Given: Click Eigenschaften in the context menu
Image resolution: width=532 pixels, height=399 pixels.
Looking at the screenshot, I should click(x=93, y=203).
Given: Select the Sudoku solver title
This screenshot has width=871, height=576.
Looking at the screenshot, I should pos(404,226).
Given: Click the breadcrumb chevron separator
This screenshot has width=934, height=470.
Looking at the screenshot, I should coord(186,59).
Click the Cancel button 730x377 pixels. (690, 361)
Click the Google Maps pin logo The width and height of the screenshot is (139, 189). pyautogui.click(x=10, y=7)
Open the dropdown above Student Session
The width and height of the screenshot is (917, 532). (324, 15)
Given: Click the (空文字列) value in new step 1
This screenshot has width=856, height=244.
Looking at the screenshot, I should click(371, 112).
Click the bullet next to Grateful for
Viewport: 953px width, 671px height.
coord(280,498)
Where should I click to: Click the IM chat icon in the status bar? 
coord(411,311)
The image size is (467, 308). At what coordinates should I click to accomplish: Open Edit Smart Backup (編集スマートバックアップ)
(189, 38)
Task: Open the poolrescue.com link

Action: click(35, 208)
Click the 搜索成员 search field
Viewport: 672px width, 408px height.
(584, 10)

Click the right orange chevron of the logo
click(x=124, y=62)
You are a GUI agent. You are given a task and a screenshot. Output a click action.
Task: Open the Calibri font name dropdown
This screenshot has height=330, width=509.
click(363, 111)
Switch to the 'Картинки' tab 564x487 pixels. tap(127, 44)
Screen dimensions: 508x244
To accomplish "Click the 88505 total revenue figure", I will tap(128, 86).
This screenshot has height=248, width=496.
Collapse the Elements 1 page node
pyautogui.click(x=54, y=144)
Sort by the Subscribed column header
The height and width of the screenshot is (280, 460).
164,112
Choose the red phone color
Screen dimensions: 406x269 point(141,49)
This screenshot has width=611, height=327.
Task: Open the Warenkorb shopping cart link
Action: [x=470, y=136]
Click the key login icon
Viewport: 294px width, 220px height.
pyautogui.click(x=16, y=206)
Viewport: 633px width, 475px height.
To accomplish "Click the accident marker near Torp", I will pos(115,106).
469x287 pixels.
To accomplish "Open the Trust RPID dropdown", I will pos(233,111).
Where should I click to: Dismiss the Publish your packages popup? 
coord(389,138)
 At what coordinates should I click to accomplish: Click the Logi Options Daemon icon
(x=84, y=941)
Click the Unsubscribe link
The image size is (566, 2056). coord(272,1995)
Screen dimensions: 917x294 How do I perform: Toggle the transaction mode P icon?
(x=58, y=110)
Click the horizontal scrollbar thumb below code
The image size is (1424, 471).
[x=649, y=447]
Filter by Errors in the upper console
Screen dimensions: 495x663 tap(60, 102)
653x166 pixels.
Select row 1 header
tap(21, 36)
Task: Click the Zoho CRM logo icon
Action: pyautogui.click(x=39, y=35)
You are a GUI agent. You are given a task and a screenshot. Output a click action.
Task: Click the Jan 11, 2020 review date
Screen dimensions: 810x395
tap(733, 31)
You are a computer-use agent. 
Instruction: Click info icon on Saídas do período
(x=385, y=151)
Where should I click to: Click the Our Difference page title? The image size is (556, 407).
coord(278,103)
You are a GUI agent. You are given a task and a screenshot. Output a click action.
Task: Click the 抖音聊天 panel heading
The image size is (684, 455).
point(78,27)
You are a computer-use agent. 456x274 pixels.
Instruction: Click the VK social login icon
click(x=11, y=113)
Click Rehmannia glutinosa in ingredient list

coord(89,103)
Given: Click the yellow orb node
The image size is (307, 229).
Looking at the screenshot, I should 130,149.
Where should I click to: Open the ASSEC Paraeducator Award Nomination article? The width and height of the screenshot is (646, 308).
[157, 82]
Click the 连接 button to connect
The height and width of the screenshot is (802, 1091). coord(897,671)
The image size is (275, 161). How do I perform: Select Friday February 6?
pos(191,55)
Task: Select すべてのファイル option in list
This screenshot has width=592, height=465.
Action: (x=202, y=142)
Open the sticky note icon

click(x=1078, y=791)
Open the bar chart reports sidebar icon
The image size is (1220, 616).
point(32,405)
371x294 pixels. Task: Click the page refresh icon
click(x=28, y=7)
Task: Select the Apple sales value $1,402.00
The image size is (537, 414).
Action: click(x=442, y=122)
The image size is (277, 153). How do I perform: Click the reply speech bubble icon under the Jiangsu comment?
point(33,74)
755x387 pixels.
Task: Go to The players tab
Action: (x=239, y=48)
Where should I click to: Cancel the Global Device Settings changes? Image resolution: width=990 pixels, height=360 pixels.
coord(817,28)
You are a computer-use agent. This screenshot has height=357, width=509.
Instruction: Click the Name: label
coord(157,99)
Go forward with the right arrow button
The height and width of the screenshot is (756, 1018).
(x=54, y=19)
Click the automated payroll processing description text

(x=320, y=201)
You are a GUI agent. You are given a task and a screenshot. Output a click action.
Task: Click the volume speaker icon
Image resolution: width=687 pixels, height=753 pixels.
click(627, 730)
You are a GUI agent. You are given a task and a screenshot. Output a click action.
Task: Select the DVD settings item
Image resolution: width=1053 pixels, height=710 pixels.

* Work item *
Could you write out all of the entries precisely as they stand?

* Result of the exercise *
Given: Click Eigenschaften in the context menu
Image resolution: width=532 pixels, height=399 pixels.
Looking at the screenshot, I should click(x=93, y=203).
Given: Select the Sudoku solver title
This screenshot has width=871, height=576.
Looking at the screenshot, I should pos(404,226).
Given: Click the breadcrumb chevron separator
This screenshot has width=934, height=470.
Looking at the screenshot, I should coord(186,59).
Click the Cancel button 730x377 pixels. (690, 361)
Click the Google Maps pin logo The width and height of the screenshot is (139, 189). pyautogui.click(x=10, y=7)
Open the dropdown above Student Session
The width and height of the screenshot is (917, 532). (324, 15)
Given: Click the (空文字列) value in new step 1
This screenshot has width=856, height=244.
Looking at the screenshot, I should click(371, 112).
Click the bullet next to Grateful for
Viewport: 953px width, 671px height.
coord(280,498)
Where should I click to: Click the IM chat icon in the status bar? 
coord(411,311)
The image size is (467, 308). At what coordinates should I click to accomplish: Open Edit Smart Backup (編集スマートバックアップ)
(189, 38)
Task: Open the poolrescue.com link

Action: click(35, 208)
Click the 搜索成员 search field
Viewport: 672px width, 408px height.
(584, 10)

Click the right orange chevron of the logo
click(x=124, y=62)
You are a GUI agent. You are given a task and a screenshot. Output a click action.
Task: Open the Calibri font name dropdown
This screenshot has height=330, width=509.
click(363, 111)
Switch to the 'Картинки' tab 564x487 pixels. tap(127, 44)
Screen dimensions: 508x244
To accomplish "Click the 88505 total revenue figure", I will tap(128, 86).
This screenshot has height=248, width=496.
Collapse the Elements 1 page node
pyautogui.click(x=54, y=144)
Sort by the Subscribed column header
The height and width of the screenshot is (280, 460).
164,112
Choose the red phone color
Screen dimensions: 406x269 point(141,49)
This screenshot has width=611, height=327.
Task: Open the Warenkorb shopping cart link
Action: [x=470, y=136]
Click the key login icon
Viewport: 294px width, 220px height.
pyautogui.click(x=16, y=206)
Viewport: 633px width, 475px height.
To accomplish "Click the accident marker near Torp", I will pos(115,106).
469x287 pixels.
To accomplish "Open the Trust RPID dropdown", I will pos(233,111).
Where should I click to: Dismiss the Publish your packages popup? 
coord(389,138)
 At what coordinates should I click to accomplish: Click the Logi Options Daemon icon
(x=84, y=941)
Click the Unsubscribe link
The image size is (566, 2056). coord(272,1995)
Screen dimensions: 917x294 How do I perform: Toggle the transaction mode P icon?
(x=58, y=110)
Click the horizontal scrollbar thumb below code
The image size is (1424, 471).
[x=649, y=447]
Filter by Errors in the upper console
Screen dimensions: 495x663 tap(60, 102)
653x166 pixels.
Select row 1 header
tap(21, 36)
Task: Click the Zoho CRM logo icon
Action: pyautogui.click(x=39, y=35)
You are a GUI agent. You are given a task and a screenshot. Output a click action.
Task: Click the Jan 11, 2020 review date
Screen dimensions: 810x395
tap(733, 31)
You are a computer-use agent. 
Instruction: Click info icon on Saídas do período
(x=385, y=151)
Where should I click to: Click the Our Difference page title? The image size is (556, 407).
coord(278,103)
You are a GUI agent. You are given a task and a screenshot. Output a click action.
Task: Click the 抖音聊天 panel heading
The image size is (684, 455).
point(78,27)
You are a computer-use agent. 456x274 pixels.
Instruction: Click the VK social login icon
click(x=11, y=113)
Click Rehmannia glutinosa in ingredient list

coord(89,103)
Given: Click the yellow orb node
The image size is (307, 229).
Looking at the screenshot, I should 130,149.
Where should I click to: Open the ASSEC Paraeducator Award Nomination article? The width and height of the screenshot is (646, 308).
[157, 82]
Click the 连接 button to connect
The height and width of the screenshot is (802, 1091). coord(897,671)
The image size is (275, 161). How do I perform: Select Friday February 6?
pos(191,55)
Task: Select すべてのファイル option in list
This screenshot has width=592, height=465.
Action: (x=202, y=142)
Open the sticky note icon

click(x=1078, y=791)
Open the bar chart reports sidebar icon
The image size is (1220, 616).
point(32,405)
371x294 pixels. Task: Click the page refresh icon
click(x=28, y=7)
Task: Select the Apple sales value $1,402.00
The image size is (537, 414).
Action: click(x=442, y=122)
The image size is (277, 153). How do I perform: Click the reply speech bubble icon under the Jiangsu comment?
point(33,74)
755x387 pixels.
Task: Go to The players tab
Action: (x=239, y=48)
Where should I click to: Cancel the Global Device Settings changes? Image resolution: width=990 pixels, height=360 pixels.
coord(817,28)
You are a computer-use agent. This screenshot has height=357, width=509.
Instruction: Click the Name: label
coord(157,99)
Go forward with the right arrow button
The height and width of the screenshot is (756, 1018).
(x=54, y=19)
Click the automated payroll processing description text

(x=320, y=201)
You are a GUI agent. You are given a task and a screenshot. Output a click action.
Task: Click the volume speaker icon
Image resolution: width=687 pixels, height=753 pixels.
click(627, 730)
You are a GUI agent. You are given a task and a screenshot. Output a click action.
Task: Select the DVD settings item
Image resolution: width=1053 pixels, height=710 pixels.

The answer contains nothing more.